> [Problem]
Every entry is to be written out word for word.

Data supplied Block Start

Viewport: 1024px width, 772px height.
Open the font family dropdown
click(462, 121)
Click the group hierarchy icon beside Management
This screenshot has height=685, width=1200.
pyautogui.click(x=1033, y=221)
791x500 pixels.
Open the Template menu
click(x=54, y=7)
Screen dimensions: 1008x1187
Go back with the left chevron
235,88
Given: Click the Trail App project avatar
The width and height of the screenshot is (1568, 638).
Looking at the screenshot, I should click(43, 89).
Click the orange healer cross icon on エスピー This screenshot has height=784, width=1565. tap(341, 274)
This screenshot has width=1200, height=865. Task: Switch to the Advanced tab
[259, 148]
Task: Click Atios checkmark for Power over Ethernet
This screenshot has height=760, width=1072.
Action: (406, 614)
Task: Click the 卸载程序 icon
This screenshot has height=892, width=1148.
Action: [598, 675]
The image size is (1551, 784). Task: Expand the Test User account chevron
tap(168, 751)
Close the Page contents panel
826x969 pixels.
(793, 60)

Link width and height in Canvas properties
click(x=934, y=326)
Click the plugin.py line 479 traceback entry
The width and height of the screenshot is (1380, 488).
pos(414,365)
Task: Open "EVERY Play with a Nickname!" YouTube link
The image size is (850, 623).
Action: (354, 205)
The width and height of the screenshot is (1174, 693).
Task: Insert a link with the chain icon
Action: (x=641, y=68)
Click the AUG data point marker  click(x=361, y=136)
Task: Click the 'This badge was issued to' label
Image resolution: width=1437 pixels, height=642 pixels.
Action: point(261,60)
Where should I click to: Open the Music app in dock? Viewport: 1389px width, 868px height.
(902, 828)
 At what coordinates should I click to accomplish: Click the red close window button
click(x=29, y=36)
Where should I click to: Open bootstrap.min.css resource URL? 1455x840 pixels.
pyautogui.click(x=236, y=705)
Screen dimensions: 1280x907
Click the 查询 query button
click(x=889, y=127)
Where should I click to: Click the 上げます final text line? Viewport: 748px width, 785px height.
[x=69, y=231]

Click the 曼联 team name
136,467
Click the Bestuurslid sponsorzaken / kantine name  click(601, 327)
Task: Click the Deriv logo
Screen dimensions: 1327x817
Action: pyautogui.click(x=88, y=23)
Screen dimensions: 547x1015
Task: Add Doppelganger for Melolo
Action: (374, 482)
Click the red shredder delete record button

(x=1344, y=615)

Data supplied Block End

> [Answer to the problem]
Viewport: 1024px width, 772px height.
Open the font family dropdown
click(462, 121)
Click the group hierarchy icon beside Management
This screenshot has height=685, width=1200.
pyautogui.click(x=1033, y=221)
791x500 pixels.
Open the Template menu
click(x=54, y=7)
Screen dimensions: 1008x1187
Go back with the left chevron
235,88
Given: Click the Trail App project avatar
The width and height of the screenshot is (1568, 638).
Looking at the screenshot, I should click(43, 89).
Click the orange healer cross icon on エスピー This screenshot has height=784, width=1565. tap(341, 274)
This screenshot has width=1200, height=865. Task: Switch to the Advanced tab
[259, 148]
Task: Click Atios checkmark for Power over Ethernet
This screenshot has height=760, width=1072.
Action: (406, 614)
Task: Click the 卸载程序 icon
This screenshot has height=892, width=1148.
Action: [598, 675]
The image size is (1551, 784). Task: Expand the Test User account chevron
tap(168, 751)
Close the Page contents panel
826x969 pixels.
(793, 60)

Link width and height in Canvas properties
click(x=934, y=326)
Click the plugin.py line 479 traceback entry
The width and height of the screenshot is (1380, 488).
pos(414,365)
Task: Open "EVERY Play with a Nickname!" YouTube link
The image size is (850, 623).
Action: (354, 205)
The width and height of the screenshot is (1174, 693).
Task: Insert a link with the chain icon
Action: (x=641, y=68)
Click the AUG data point marker  click(x=361, y=136)
Task: Click the 'This badge was issued to' label
Image resolution: width=1437 pixels, height=642 pixels.
Action: point(261,60)
Where should I click to: Open the Music app in dock? Viewport: 1389px width, 868px height.
(902, 828)
 At what coordinates should I click to accomplish: Click the red close window button
click(x=29, y=36)
Where should I click to: Open bootstrap.min.css resource URL? 1455x840 pixels.
pyautogui.click(x=236, y=705)
Screen dimensions: 1280x907
Click the 查询 query button
click(x=889, y=127)
Where should I click to: Click the 上げます final text line? Viewport: 748px width, 785px height.
[x=69, y=231]

Click the 曼联 team name
136,467
Click the Bestuurslid sponsorzaken / kantine name  click(601, 327)
Task: Click the Deriv logo
Screen dimensions: 1327x817
Action: pyautogui.click(x=88, y=23)
Screen dimensions: 547x1015
Task: Add Doppelganger for Melolo
Action: (374, 482)
Click the red shredder delete record button

(x=1344, y=615)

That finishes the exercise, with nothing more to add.